Figure 4. A transition between polariton condensate and conventional lasing states. The upper and lower polariton (UP and LP) energies decrease as the exciton energy is tuned—by means of a mechanical stress—through the cavity photon resonance. The stress shifts the electronic states of the medium while leaving the cavity photon energy largely unchanged. The energy of the cavity emission at the threshold for coherence initially decreases like the exciton state, which indicates that the system is a condensate and that the electron states of the medium are involved in the coherence. At large detuning—high stress—the excitons and photons become decoupled, and only standard lasing is possible, so the coherent emission jumps up to track with the cavity photon mode.
(Adapted from ref.

Other unique properties
Polaritons in microcavities are 2D, spin-1 bosons with +1 and −1 spin projections, corresponding to left and right circular polarization in their plane of motion.
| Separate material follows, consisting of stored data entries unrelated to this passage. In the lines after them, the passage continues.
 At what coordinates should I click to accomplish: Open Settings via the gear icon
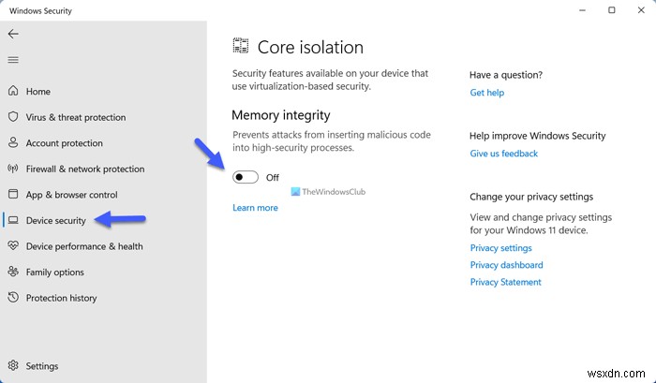pyautogui.click(x=13, y=366)
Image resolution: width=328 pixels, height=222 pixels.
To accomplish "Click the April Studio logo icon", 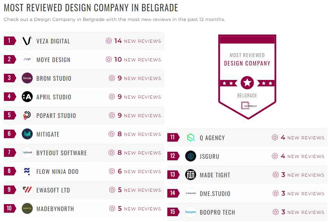I will coord(27,97).
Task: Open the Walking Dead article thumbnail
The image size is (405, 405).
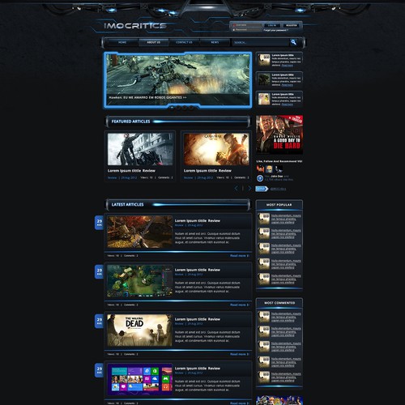Action: coord(139,330)
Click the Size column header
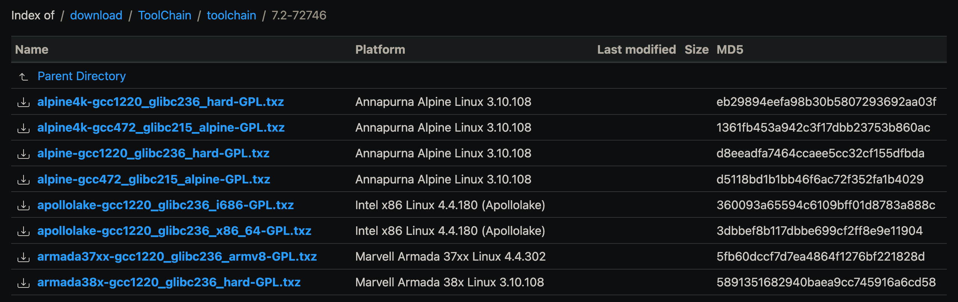958x302 pixels. pyautogui.click(x=696, y=50)
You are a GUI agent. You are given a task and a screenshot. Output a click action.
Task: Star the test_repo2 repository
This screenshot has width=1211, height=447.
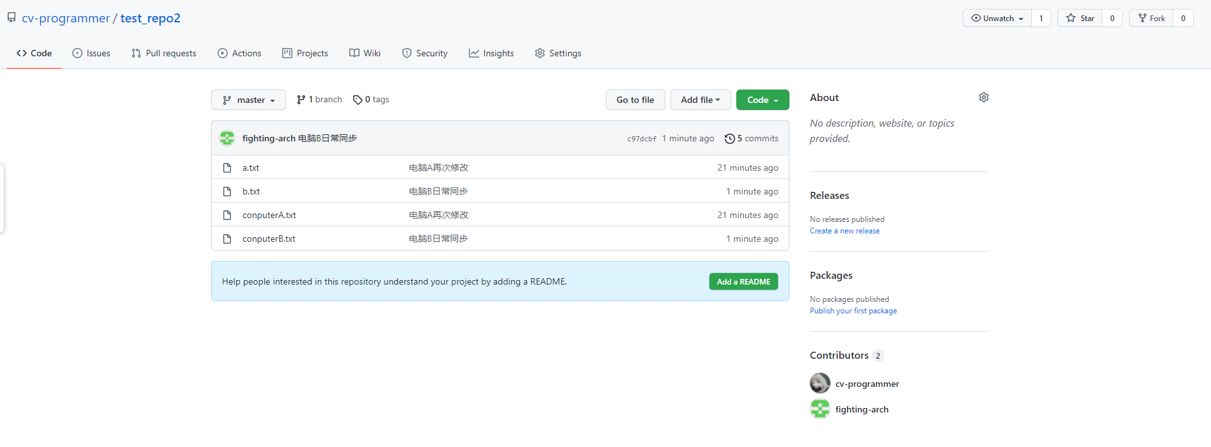pyautogui.click(x=1080, y=19)
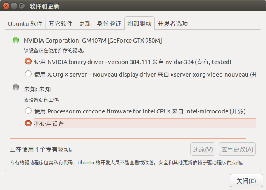
Task: Open the 身份验证 tab
Action: click(109, 23)
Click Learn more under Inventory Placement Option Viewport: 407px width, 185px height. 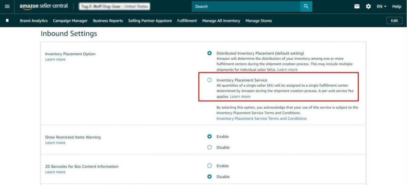[x=55, y=59]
The nonzero angular momentum condensate can therefore support so-called half vortices, which have a π, instead of 2π, rotation in phase along with a π rotation of polarization over the same path around the vortex core. In a fascinating recent experiment by the Lausanne group, half vortices were detected as forks in interference patterns of the light coming from a polariton condensate (see figure 5). 7 The patterns are observable in time-averaged experiments because the vortices are pinned at local structural defects.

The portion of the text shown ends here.